Collected data
-*-*-

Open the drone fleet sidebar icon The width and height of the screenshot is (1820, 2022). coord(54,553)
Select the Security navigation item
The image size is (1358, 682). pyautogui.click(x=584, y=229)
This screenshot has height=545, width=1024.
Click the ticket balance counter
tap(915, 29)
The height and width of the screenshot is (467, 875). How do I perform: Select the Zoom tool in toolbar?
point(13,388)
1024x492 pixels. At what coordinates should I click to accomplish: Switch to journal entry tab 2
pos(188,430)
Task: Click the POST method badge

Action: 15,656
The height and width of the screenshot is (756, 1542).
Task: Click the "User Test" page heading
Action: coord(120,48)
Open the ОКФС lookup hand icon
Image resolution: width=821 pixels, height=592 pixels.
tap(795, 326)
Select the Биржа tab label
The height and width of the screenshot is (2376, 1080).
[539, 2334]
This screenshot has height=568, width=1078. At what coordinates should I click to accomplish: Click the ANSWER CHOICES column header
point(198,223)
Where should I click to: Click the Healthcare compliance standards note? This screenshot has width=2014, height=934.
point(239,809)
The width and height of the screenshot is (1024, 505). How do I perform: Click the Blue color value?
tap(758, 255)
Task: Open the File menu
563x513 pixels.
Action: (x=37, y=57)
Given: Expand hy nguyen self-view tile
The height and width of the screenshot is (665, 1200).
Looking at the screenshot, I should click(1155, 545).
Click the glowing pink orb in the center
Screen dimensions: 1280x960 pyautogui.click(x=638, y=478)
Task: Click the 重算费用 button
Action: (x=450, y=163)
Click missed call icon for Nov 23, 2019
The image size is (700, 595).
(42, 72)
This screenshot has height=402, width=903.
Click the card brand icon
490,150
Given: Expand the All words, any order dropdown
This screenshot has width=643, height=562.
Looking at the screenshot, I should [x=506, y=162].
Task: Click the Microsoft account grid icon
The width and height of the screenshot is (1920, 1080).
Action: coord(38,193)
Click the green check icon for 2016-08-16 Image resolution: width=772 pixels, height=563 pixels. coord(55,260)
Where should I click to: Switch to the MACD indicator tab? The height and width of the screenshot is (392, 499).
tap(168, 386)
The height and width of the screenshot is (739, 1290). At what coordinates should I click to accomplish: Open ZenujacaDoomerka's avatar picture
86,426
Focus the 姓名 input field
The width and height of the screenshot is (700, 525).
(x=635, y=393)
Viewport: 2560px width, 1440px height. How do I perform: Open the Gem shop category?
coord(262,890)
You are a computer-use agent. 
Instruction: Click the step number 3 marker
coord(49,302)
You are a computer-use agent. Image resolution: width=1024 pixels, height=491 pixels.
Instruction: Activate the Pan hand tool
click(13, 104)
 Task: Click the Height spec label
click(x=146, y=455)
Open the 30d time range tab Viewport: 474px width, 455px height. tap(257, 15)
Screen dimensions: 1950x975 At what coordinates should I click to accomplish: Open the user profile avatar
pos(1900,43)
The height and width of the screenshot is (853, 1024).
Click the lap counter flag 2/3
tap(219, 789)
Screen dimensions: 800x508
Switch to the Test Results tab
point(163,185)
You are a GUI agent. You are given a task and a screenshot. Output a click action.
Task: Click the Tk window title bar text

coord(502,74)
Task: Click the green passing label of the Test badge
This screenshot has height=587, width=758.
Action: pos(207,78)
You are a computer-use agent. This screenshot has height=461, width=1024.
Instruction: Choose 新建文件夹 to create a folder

-*-*-

[WHAT YOU ARE ASKED TO DO] Starting at the line that has "Click the lap counter flag 2/3" and ending at the line that has "Task: Click the green", please write out the lines above exactly, leaving out all others.

[EXERCISE SOLUTION]
Click the lap counter flag 2/3
tap(219, 789)
Screen dimensions: 800x508
Switch to the Test Results tab
point(163,185)
You are a GUI agent. You are given a task and a screenshot. Output a click action.
Task: Click the Tk window title bar text

coord(502,74)
Task: Click the green passing label of the Test badge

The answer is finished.